Das gilt auch für die Stadt und ihre Einwohner: Hamburg hält nun noch gut 23 Prozent der Anteile an Hapag-Lloyd. Die Stadt war 2009 eingestiegen, um eine Übernahme des angeschlagenen Unternehmens durch ausländische Investoren zu verhindern. Immer wieder musste Hamburg seither Eigenkapital nachschießen, insgesamt stecken mehr als 1,1, Milliarden Euro öffentliches Geld in der Reederei. Ob die Bürger dieses Geld jemals wiedersehen, wird der Vorstandschef gefragt. Er hoffe, dass man 2016 wieder einen echten Gewinn nach Steuern erzielen werde, sagt Habben Jansen. Dann wolle man den Aktionären natürlich auch eine Dividende zahlen. "Aber Sie können ausrechnen, dass es noch ziemlich lange dauern wird, bis wir eine Milliarde zurückgezahlt haben", sagt er. Und ergänzt noch, dass man der Stadt "sehr dankbar" sei, dass sie sich so engagiert habe.

Dass der Stadtstaat für ein angeschlagenes Unternehmen viel Geld riskiert, hat in Hamburg Tradition. 2003 etwa investierte die Stadt mehr als eine Milliarde Euro in den Kosmetikhersteller Beiersdorf, um einen Einstieg des US-amerikanischen Konsumgüterkonzerns Procter & Gamble zu verhindern. Damals fürchtete man den Verlust von vielen tausend Arbeitsplätzen und von Steuereinnahmen, sollte ein Unternehmen aus dem Ausland Beiersdorf schlucken. Drei Jahre später verkaufte die Stadt die Anteile wieder und verbuchte unterm Strich sieben Millionen Euro Gewinn, Beiersdorf gehört heute mehrheitlich Tchibo. Ob es bei Hapag-Lloyd ähnlich gut laufen wird?

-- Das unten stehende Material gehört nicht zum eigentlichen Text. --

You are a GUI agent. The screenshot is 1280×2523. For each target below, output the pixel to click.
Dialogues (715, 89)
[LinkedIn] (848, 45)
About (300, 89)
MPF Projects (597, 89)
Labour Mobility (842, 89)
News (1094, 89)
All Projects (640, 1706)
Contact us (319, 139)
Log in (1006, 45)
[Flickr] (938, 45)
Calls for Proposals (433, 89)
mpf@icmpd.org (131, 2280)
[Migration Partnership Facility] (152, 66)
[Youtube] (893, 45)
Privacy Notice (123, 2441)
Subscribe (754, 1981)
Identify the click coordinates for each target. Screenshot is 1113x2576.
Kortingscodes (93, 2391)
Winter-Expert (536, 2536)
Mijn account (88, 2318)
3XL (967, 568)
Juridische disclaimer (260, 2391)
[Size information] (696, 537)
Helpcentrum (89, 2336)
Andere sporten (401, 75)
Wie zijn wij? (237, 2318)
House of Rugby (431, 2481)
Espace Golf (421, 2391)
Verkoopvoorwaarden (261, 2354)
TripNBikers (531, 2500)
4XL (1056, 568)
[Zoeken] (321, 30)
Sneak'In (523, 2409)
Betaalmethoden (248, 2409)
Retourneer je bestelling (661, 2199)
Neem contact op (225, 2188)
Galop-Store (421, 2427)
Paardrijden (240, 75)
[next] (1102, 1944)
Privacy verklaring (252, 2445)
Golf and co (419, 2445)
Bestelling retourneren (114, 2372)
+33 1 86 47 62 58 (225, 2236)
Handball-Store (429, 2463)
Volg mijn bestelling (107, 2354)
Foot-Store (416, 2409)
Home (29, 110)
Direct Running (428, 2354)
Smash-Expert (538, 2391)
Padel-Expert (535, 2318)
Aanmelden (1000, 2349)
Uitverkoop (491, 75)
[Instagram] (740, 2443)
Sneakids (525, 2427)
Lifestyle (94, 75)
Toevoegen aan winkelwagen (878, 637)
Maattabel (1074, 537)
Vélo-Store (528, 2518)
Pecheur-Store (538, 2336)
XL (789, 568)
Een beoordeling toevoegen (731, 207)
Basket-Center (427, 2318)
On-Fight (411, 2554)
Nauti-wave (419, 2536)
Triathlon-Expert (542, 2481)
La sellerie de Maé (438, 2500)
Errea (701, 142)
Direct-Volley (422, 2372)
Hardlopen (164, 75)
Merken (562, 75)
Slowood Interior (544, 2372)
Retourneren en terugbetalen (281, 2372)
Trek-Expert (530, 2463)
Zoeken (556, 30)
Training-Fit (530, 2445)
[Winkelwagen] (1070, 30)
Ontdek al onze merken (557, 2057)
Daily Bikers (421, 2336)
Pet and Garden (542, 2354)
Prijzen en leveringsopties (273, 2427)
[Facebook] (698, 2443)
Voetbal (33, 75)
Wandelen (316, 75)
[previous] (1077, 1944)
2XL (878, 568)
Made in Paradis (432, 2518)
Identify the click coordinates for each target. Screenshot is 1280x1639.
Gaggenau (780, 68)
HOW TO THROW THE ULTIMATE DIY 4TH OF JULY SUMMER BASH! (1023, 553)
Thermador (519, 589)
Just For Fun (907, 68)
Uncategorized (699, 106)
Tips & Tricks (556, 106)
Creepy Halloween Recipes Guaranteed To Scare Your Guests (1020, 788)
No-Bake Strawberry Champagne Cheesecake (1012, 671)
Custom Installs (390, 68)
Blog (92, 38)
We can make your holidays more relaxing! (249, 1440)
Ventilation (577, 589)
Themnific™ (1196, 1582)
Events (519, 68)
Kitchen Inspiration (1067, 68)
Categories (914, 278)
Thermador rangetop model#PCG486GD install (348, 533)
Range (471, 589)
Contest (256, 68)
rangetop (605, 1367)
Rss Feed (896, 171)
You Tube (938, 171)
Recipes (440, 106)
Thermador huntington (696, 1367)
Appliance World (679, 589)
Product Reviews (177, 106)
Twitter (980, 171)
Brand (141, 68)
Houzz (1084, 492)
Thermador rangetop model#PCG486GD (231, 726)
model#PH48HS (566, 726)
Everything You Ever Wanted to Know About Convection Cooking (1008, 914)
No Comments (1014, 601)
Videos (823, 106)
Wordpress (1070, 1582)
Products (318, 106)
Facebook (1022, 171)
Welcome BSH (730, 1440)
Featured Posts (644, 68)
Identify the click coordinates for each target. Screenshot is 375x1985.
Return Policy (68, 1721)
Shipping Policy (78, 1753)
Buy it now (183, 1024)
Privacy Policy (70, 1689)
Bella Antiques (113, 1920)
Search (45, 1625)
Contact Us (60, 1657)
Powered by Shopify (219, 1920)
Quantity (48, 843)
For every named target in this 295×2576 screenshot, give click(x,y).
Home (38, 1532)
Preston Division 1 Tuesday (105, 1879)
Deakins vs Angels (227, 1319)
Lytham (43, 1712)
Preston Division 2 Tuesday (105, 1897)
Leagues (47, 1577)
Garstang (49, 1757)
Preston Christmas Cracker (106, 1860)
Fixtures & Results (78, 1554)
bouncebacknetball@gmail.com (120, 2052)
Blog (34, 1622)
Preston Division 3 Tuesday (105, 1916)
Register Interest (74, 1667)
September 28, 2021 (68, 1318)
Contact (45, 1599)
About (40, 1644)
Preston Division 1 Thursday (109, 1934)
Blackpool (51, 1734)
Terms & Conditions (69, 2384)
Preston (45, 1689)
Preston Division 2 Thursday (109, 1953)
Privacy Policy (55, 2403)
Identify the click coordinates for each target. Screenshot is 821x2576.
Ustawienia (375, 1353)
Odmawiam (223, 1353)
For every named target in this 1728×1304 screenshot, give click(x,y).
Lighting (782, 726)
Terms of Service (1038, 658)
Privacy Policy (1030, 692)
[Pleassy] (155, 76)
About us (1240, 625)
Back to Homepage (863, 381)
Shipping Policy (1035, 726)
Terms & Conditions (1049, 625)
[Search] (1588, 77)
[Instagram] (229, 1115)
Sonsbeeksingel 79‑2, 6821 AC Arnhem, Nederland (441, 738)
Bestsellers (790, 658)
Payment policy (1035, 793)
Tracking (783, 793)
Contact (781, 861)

Habben Jansen hat unlängst ein Sparprogramm angekündigt, das zusätzlich zu den erhofften Synergieeffekten durch den Zusammenschluss mit CSAV die Kosten drücken soll - Arbeitsplatzabbau beinhaltet es offenbar nicht. Der Börsengang, der eigentlich für 2015 vorgesehen war, ist in diesem Jahr aber wohl nicht mehr zu machen: Da brauche man doch erst "drei bis fünf richtig gute Quartale", um für die Anleger attraktiv zu sein, findet der Vorstandschef. Und das wird wohl noch ein bisschen dauern.